◆ **Task goal**
Repeat precisely the span of lines below that opens with the line containing "Bali Black Lavastone (333, 1977)" and closes with the line containing "Bali Golden Palimanan", both included.

◆ **Available records**

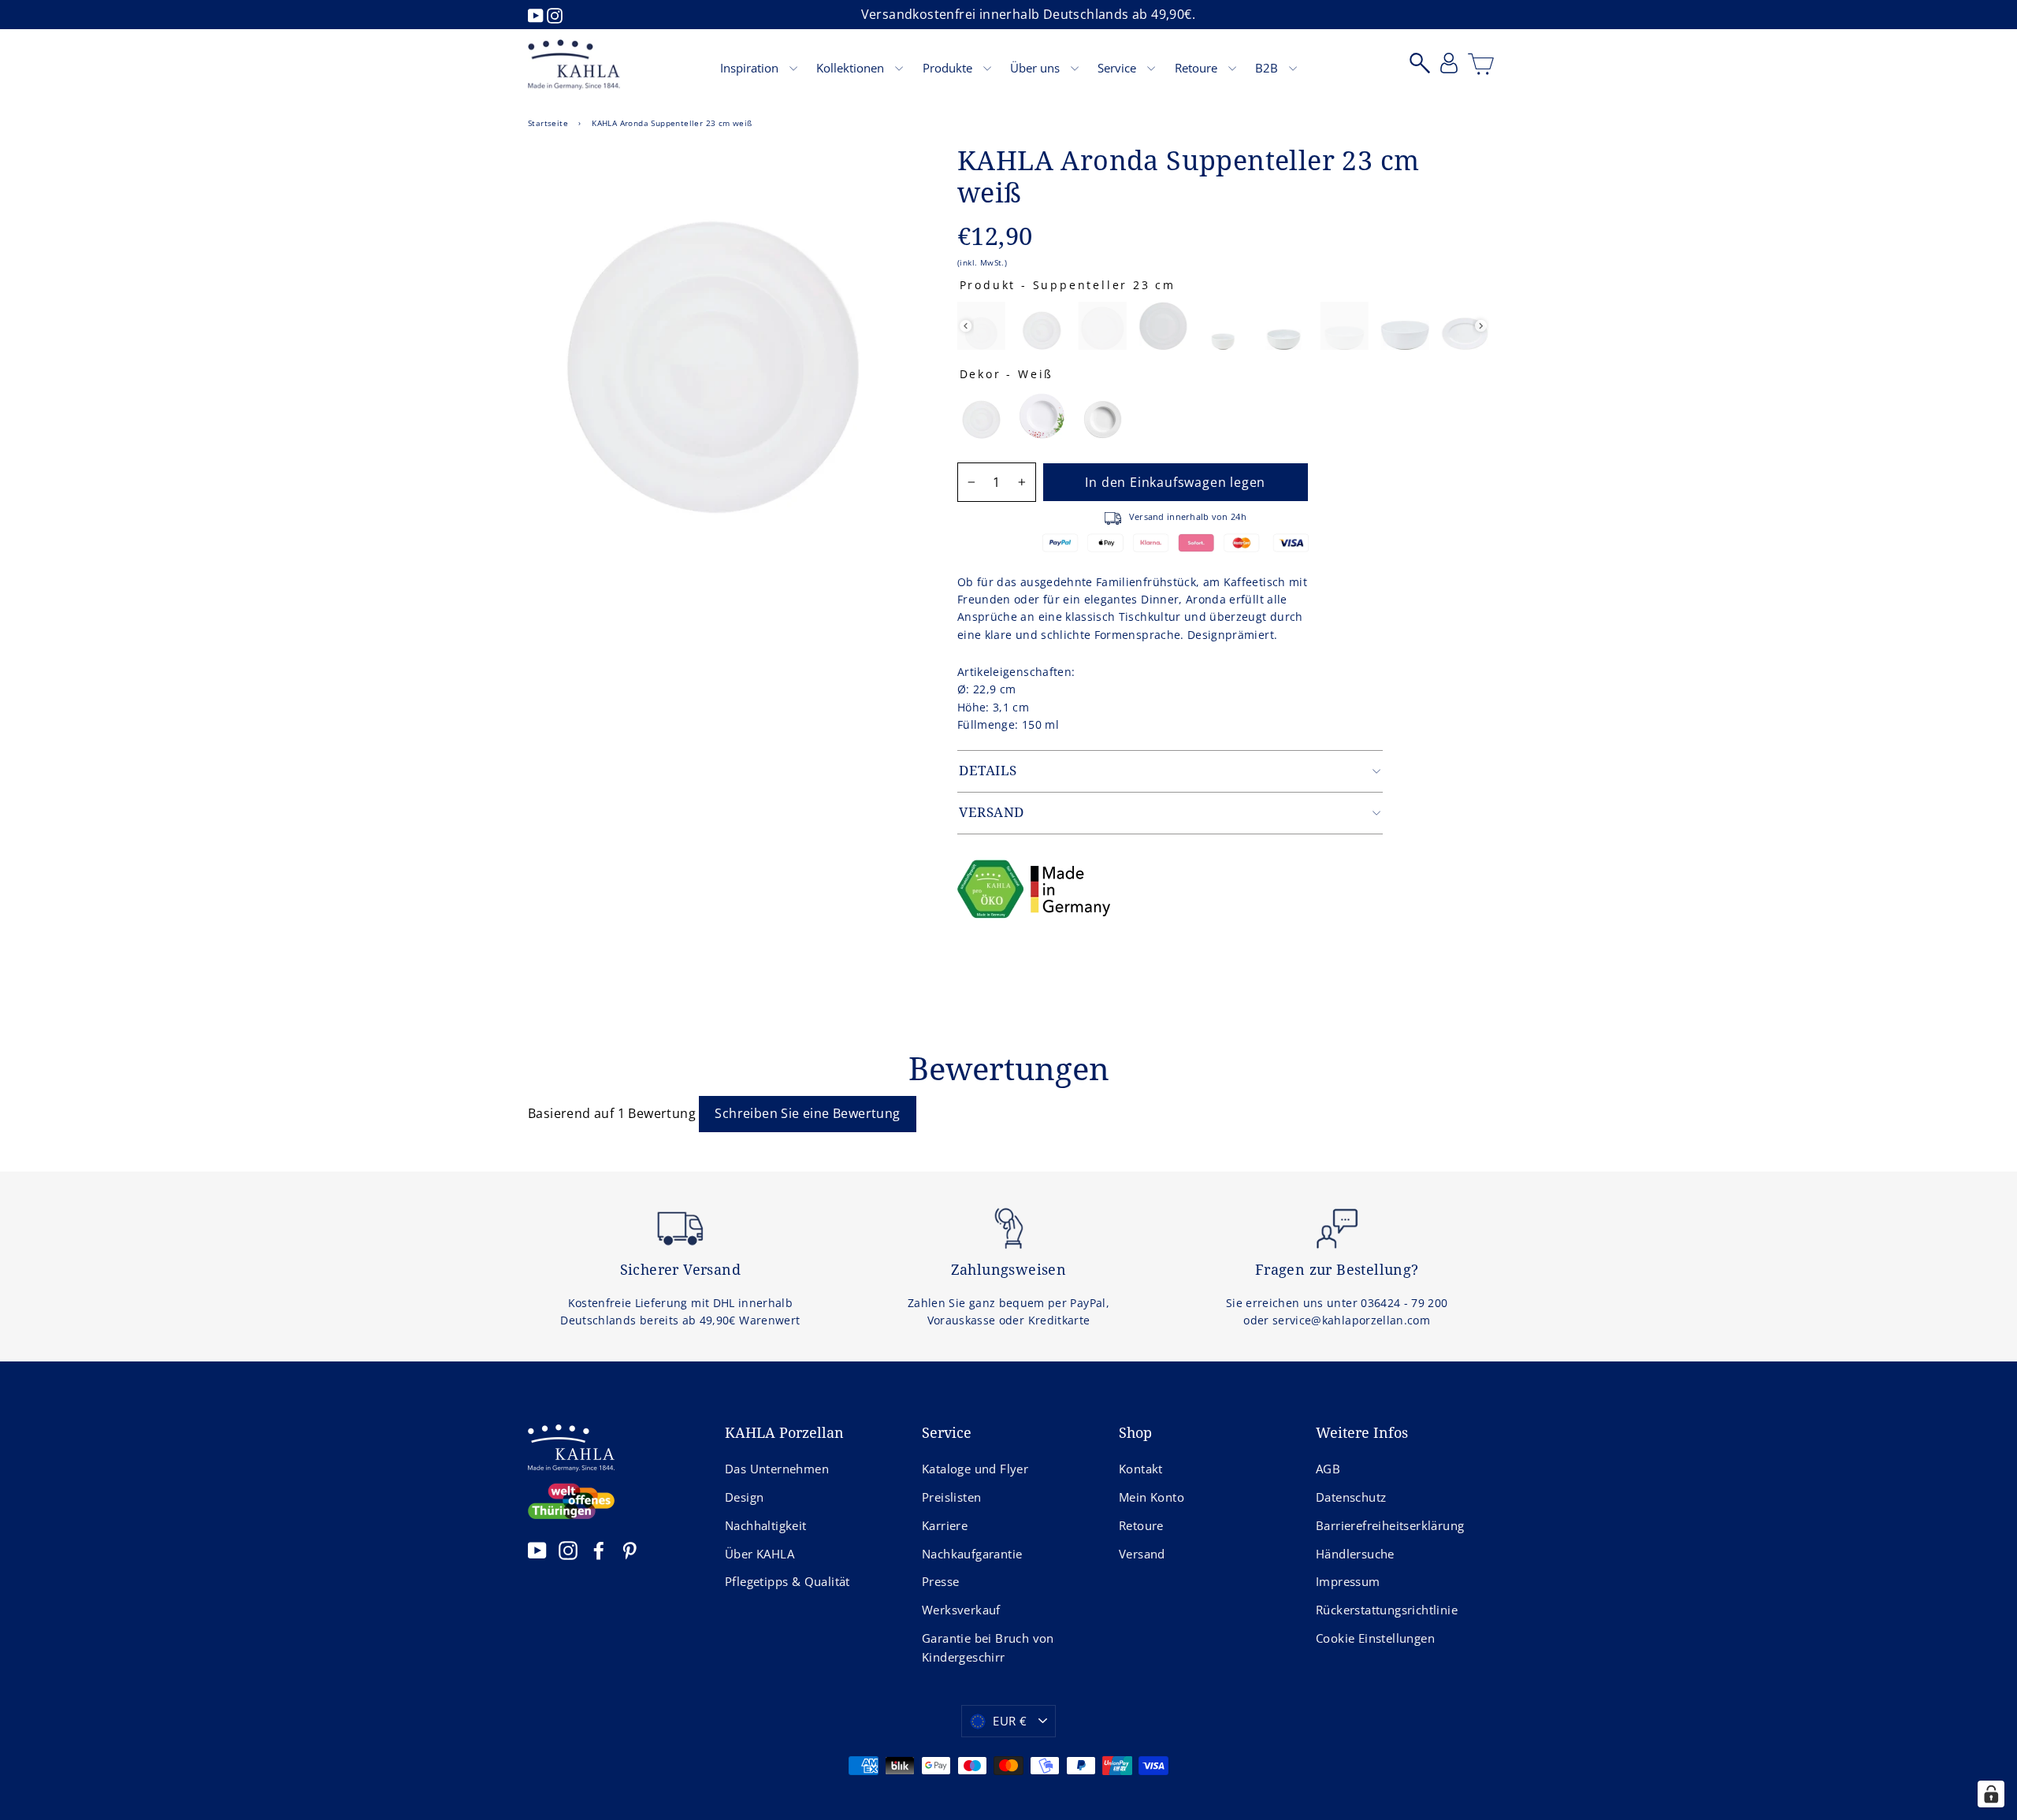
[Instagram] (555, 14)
---
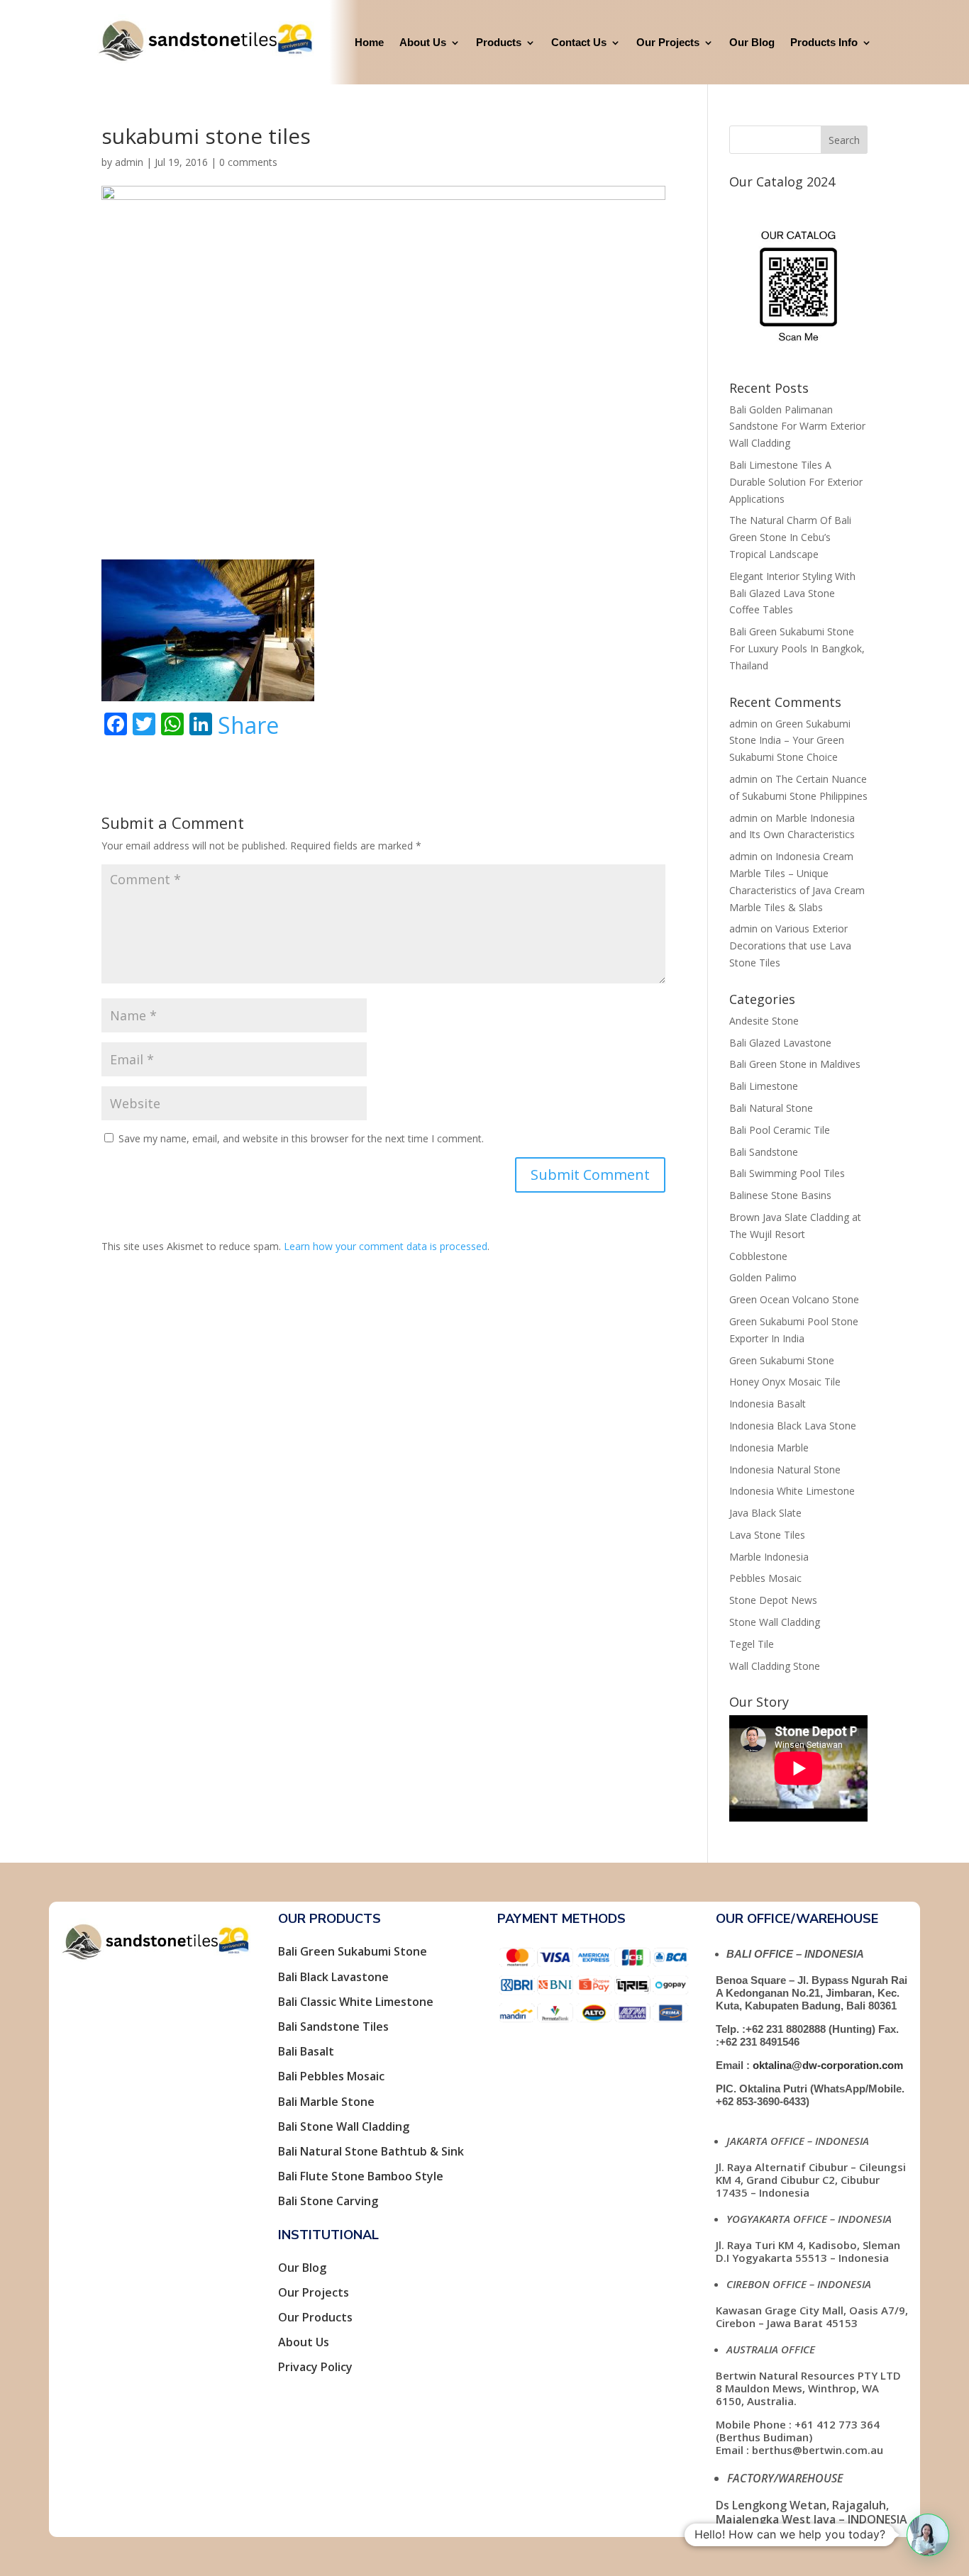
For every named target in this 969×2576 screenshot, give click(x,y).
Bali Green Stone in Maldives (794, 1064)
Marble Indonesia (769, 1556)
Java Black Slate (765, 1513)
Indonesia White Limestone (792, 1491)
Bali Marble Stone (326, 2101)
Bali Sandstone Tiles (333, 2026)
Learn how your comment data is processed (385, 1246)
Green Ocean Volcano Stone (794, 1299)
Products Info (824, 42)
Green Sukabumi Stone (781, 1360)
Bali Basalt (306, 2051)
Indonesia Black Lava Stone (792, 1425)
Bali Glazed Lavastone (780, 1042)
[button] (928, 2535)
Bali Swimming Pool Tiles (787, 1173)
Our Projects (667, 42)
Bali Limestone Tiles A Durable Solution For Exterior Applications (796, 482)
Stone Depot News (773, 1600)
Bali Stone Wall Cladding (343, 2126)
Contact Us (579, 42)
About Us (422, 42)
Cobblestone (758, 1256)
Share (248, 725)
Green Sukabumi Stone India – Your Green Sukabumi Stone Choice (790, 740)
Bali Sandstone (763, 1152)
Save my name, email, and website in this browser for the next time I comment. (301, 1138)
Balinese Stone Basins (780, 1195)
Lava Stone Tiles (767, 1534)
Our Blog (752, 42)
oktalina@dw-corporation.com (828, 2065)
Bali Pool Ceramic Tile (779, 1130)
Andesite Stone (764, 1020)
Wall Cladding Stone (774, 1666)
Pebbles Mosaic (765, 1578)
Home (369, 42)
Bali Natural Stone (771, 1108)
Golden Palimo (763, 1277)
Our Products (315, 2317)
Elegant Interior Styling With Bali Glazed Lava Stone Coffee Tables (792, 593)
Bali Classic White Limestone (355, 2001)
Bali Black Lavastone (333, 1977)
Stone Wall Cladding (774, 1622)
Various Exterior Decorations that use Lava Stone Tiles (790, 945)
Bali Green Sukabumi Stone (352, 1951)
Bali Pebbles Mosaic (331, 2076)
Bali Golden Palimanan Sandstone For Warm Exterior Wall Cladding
==
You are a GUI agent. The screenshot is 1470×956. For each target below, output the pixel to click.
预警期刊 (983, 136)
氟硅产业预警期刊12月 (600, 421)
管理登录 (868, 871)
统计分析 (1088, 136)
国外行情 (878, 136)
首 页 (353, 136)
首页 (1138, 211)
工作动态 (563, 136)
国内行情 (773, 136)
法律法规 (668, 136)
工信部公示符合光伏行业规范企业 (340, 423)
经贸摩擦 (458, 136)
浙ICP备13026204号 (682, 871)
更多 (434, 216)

◆ **Problem solution**
Bali Black Lavastone (333, 1977)
Stone Wall Cladding (774, 1622)
Various Exterior Decorations that use Lava Stone Tiles (790, 945)
Bali Green Sukabumi Stone (352, 1951)
Bali Pebbles Mosaic (331, 2076)
Bali Golden Palimanan Sandstone For Warm Exterior Wall Cladding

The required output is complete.